The recently departed critic Andrew Sarris recommended further study of  when he amusingly wrote: “Yes, Virginia, there is an Edgar G. Ulmer, and he is no longer one of the private jokes shared by auteur critics, but one of the minor glories of the cinema. Here is a career, more subterranean than most, which be signature of a genuine artist.” ((All Sarris quotes come from Andrew Sarris, “The American Cinema: Directors and Direction. 1929-1968.”))

Writing in the Village Voice, Sarris’ criticism had developed Truffaut’s “auteur” theory, which holds that a film is the personal vision of the director. The director, therefore, is the primary author, the “auteur.” Sarris’ adherence to this theory inspired ridicule from Pauline Kael, who argued that film, being a collaborative medium, is multi-authored. While Kael respected Sarris, she found the theory absurd.
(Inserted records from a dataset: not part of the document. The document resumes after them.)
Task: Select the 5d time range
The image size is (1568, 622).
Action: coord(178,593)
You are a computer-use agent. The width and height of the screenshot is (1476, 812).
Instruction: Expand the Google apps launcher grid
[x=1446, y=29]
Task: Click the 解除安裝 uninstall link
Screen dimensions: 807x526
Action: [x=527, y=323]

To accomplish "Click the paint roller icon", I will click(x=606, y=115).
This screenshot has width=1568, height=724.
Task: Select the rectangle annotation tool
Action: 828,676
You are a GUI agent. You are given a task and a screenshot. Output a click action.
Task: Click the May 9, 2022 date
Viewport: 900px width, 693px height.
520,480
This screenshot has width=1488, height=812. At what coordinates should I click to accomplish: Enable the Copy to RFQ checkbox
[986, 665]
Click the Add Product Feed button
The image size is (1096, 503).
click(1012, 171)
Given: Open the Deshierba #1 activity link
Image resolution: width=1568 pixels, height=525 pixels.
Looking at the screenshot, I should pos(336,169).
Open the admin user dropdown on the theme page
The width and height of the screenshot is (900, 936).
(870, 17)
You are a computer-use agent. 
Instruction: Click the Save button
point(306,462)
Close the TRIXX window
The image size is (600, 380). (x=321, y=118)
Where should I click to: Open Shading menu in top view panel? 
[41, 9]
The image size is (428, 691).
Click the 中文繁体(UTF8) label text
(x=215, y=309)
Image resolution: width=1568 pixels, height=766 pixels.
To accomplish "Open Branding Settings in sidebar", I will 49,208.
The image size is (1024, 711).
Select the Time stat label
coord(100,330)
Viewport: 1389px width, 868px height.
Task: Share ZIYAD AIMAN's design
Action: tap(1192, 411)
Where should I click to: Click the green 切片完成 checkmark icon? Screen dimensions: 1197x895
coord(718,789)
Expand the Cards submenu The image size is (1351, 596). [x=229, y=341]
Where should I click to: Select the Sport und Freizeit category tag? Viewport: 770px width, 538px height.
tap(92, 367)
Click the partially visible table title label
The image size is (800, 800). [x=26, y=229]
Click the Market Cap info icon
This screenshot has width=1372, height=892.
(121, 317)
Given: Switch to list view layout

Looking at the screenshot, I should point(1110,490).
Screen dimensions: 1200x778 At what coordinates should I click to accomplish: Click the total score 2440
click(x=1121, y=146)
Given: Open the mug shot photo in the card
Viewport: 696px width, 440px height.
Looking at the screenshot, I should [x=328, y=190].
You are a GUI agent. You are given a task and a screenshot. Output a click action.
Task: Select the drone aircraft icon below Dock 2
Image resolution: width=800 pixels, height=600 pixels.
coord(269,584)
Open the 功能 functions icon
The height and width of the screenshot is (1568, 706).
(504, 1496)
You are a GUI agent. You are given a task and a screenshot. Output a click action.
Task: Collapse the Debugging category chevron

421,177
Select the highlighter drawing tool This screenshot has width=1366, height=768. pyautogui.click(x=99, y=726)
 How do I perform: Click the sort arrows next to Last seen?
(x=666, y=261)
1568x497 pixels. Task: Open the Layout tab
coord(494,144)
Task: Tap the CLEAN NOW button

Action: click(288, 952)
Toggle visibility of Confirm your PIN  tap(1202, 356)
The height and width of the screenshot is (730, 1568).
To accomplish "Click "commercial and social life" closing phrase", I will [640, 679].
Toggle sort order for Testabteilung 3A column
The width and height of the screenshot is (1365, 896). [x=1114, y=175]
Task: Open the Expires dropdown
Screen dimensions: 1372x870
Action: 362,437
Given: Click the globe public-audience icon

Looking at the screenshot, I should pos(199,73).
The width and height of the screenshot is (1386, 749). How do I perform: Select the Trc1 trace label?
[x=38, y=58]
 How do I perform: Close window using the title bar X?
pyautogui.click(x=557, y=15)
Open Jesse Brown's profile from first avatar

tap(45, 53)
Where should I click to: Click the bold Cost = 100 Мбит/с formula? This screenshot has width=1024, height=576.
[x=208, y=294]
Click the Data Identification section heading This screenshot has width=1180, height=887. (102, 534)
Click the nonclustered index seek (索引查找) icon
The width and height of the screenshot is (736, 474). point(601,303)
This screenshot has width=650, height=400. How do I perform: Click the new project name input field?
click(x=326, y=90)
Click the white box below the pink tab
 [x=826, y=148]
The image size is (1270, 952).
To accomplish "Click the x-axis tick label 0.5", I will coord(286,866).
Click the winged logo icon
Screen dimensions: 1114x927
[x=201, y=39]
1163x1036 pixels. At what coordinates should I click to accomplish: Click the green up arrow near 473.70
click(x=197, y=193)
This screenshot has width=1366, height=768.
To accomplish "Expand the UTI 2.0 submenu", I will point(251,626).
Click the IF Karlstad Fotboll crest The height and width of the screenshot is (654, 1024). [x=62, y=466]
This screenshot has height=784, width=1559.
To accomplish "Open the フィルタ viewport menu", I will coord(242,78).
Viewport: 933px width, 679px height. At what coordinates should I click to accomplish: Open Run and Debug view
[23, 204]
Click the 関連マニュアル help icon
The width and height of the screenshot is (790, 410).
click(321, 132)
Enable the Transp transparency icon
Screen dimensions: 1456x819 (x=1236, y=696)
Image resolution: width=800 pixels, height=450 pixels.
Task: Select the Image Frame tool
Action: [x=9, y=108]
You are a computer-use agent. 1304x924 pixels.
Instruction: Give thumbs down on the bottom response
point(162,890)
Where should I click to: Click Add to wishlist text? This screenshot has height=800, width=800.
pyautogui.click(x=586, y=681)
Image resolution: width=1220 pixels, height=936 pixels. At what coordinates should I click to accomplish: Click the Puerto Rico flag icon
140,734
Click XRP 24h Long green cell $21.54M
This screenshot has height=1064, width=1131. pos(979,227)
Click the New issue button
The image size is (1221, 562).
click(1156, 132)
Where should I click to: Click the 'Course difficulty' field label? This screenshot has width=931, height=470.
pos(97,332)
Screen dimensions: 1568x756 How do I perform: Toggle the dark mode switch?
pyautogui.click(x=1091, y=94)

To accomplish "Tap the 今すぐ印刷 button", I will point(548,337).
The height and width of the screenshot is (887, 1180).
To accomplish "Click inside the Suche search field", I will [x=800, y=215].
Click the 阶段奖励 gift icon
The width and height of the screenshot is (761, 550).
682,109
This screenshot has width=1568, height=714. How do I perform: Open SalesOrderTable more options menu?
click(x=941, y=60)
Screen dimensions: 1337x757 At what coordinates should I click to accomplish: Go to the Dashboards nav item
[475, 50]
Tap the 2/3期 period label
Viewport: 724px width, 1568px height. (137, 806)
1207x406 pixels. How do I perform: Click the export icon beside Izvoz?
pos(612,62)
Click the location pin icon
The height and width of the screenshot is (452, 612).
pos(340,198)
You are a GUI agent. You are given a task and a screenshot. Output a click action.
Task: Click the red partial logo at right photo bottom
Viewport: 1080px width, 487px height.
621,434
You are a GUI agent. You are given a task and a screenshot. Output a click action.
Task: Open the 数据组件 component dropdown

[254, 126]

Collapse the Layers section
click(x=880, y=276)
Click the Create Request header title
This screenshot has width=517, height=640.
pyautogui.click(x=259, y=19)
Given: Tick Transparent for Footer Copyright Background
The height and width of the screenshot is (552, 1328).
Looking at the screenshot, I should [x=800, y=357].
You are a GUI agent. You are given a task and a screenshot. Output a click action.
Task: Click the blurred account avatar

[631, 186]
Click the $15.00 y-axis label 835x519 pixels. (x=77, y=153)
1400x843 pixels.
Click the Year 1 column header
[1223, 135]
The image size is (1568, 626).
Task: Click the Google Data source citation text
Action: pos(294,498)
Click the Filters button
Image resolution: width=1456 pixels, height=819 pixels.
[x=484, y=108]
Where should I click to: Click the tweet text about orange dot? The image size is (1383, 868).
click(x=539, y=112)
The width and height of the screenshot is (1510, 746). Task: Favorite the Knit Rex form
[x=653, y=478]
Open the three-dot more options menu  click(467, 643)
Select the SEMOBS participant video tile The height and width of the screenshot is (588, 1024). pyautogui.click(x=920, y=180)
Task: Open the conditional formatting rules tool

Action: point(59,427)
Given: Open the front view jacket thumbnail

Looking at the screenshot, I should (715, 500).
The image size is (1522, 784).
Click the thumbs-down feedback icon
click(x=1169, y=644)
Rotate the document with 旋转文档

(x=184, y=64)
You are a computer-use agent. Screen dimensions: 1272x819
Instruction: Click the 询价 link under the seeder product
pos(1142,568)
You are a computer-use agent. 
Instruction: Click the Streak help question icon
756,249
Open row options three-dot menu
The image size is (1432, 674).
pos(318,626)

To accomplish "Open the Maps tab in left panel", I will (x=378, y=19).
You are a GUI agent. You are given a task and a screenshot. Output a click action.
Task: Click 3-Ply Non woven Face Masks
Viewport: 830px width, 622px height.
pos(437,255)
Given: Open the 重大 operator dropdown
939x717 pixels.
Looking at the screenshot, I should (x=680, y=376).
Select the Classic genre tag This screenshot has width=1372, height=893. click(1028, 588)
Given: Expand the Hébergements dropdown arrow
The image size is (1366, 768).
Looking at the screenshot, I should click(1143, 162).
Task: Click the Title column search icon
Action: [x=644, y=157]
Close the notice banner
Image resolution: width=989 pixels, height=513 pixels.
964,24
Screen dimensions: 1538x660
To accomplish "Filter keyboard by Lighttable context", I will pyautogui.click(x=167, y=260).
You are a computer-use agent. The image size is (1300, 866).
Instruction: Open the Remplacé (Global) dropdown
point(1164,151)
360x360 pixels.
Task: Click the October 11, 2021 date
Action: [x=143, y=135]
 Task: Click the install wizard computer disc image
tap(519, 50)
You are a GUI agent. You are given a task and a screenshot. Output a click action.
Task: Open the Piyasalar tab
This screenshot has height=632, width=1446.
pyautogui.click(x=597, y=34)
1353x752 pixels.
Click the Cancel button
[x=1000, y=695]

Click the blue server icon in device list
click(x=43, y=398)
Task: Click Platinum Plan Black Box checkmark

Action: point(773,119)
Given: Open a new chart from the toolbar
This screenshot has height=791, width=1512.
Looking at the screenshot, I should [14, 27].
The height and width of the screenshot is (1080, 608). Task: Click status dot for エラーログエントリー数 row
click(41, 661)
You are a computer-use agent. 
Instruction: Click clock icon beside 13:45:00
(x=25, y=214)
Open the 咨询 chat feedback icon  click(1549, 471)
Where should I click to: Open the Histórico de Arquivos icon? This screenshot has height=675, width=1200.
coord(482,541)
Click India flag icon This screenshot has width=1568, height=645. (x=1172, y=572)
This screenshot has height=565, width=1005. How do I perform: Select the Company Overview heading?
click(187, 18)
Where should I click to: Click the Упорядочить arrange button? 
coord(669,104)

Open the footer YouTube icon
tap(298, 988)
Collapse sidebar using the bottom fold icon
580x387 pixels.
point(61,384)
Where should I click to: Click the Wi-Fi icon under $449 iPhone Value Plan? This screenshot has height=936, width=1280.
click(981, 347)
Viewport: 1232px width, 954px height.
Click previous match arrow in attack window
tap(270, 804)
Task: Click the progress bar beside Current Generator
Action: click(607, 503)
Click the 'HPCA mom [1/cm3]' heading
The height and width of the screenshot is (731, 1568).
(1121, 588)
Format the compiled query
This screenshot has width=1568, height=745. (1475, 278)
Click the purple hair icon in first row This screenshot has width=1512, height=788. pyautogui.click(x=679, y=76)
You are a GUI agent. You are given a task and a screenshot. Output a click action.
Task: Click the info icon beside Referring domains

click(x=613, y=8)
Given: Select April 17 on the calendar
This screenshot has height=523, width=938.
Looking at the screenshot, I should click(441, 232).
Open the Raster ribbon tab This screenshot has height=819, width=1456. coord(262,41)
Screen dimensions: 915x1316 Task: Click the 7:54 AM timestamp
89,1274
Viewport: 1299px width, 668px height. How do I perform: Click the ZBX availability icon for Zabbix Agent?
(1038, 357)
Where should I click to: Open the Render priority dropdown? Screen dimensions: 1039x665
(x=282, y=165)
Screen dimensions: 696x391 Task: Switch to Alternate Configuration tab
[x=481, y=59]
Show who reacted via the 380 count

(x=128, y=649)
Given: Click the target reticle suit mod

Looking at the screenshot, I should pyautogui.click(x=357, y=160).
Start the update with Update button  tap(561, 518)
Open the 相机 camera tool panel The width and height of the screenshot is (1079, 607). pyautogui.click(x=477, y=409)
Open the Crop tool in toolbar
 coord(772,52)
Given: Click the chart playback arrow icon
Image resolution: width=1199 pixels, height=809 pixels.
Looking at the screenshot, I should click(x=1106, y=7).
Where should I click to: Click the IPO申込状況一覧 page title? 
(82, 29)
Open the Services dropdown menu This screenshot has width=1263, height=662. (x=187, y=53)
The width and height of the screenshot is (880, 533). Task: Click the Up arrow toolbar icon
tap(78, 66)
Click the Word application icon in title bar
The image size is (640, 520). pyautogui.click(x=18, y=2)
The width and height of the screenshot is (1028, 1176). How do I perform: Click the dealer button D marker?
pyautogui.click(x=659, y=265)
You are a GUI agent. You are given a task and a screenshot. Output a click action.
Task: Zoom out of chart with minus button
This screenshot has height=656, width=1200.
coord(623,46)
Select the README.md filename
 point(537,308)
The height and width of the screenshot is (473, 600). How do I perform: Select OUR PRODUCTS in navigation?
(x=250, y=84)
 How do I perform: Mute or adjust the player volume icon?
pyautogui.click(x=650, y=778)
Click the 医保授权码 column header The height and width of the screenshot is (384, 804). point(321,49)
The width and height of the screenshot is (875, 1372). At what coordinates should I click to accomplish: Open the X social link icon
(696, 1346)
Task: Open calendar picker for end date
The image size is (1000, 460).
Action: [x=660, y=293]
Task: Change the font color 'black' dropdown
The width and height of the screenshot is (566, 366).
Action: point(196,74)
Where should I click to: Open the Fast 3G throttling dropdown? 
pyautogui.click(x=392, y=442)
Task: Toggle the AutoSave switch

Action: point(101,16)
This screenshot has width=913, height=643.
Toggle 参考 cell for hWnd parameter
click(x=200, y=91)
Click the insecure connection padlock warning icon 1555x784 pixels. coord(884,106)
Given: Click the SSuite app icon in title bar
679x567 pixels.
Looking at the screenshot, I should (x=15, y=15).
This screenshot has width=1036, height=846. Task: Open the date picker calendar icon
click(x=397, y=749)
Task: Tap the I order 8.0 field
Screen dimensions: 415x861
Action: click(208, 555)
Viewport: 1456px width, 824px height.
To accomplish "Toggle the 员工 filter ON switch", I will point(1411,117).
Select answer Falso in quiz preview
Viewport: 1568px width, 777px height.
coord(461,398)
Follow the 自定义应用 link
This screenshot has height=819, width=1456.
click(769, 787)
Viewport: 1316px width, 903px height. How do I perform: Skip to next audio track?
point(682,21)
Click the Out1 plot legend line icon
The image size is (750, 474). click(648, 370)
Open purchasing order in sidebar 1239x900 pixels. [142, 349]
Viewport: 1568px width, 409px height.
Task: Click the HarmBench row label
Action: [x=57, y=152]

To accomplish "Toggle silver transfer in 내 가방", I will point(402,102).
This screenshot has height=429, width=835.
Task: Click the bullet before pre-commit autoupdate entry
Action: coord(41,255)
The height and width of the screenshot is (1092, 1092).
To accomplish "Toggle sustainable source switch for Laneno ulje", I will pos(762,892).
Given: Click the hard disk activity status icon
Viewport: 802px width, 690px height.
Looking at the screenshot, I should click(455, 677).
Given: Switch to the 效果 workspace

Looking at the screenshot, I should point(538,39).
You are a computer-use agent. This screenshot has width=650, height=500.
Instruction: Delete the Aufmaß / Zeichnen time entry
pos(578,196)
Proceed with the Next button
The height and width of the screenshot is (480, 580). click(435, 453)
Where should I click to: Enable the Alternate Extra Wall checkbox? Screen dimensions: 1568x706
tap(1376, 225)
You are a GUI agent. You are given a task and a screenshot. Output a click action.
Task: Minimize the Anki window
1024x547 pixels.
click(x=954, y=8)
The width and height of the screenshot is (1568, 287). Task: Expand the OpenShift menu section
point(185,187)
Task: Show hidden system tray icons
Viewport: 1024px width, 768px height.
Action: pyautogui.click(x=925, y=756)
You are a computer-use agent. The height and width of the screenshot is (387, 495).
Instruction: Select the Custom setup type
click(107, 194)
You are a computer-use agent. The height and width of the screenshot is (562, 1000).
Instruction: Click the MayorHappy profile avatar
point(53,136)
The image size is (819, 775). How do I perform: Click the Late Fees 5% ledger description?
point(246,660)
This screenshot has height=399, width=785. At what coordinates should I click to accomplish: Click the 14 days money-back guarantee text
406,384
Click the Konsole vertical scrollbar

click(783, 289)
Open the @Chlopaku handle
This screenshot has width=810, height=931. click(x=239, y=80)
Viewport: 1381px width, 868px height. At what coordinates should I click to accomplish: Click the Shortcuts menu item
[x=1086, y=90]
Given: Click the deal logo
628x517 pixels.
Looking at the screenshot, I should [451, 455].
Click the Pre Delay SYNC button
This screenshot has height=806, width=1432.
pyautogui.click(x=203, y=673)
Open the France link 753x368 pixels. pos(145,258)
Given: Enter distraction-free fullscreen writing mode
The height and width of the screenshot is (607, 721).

Sarris often used Ulmer as an example of this theory: “Most of Ulmer’s films are of interest only to unthinking audiences. Yet, anyone who loves the cinema must be moved by Daughter of Dr. Jekyll, a film so atrocious that it takes forty minutes to establish that the daughter of Dr. Jekyll is indeed the daughter of Dr. Jekyll. Ulmer’s camera never falters, even when his characters disintegrate. When his material is less impossible, his reflexes are still sharp. That a personal style could emerge form the depths of poverty row is a tribute to a director without alibis.”

Poster for The Strange Woman (1946)Strange Woman (1946) was a rarity in Ulmer’s oeuvre: he had a worthwhile budget, a script based off a best-selling novel. an accomplished cinematographer (Lucien Andriot), and a topnotch cast, headed by a star actor (Hedy Lamarr, who also produced). The result was a hit upon its release, yet it has become one of the more obscure Ulmer films; perhaps, because it is typical of the 1940s femme fatale melodramas and cannot compare to the likes of the better known Gilda, which was released the same year.

Lamarr, who had been a childhood friend of Ulmer’s, personally chose him to direct. Ulmer repaid the favor with sensual close-ups of the beautiful actress. Her performance as Jenny ranks with similar evil gal performances by Bette Davis, Joan Crawford, and Barbara Stanwyck. Strange Woman is, easily, Lamarr’s best screen work, since she was normally used as mere decor. Lamarr would have been a bigger star if she had continued in similar projects, but her later life was, literally, scarred. Six failed marriages, numerous horribly botched plastic surgeries, and several arrests for shoplifting transformed her into a eccentric recluse in the years before her death in 2000.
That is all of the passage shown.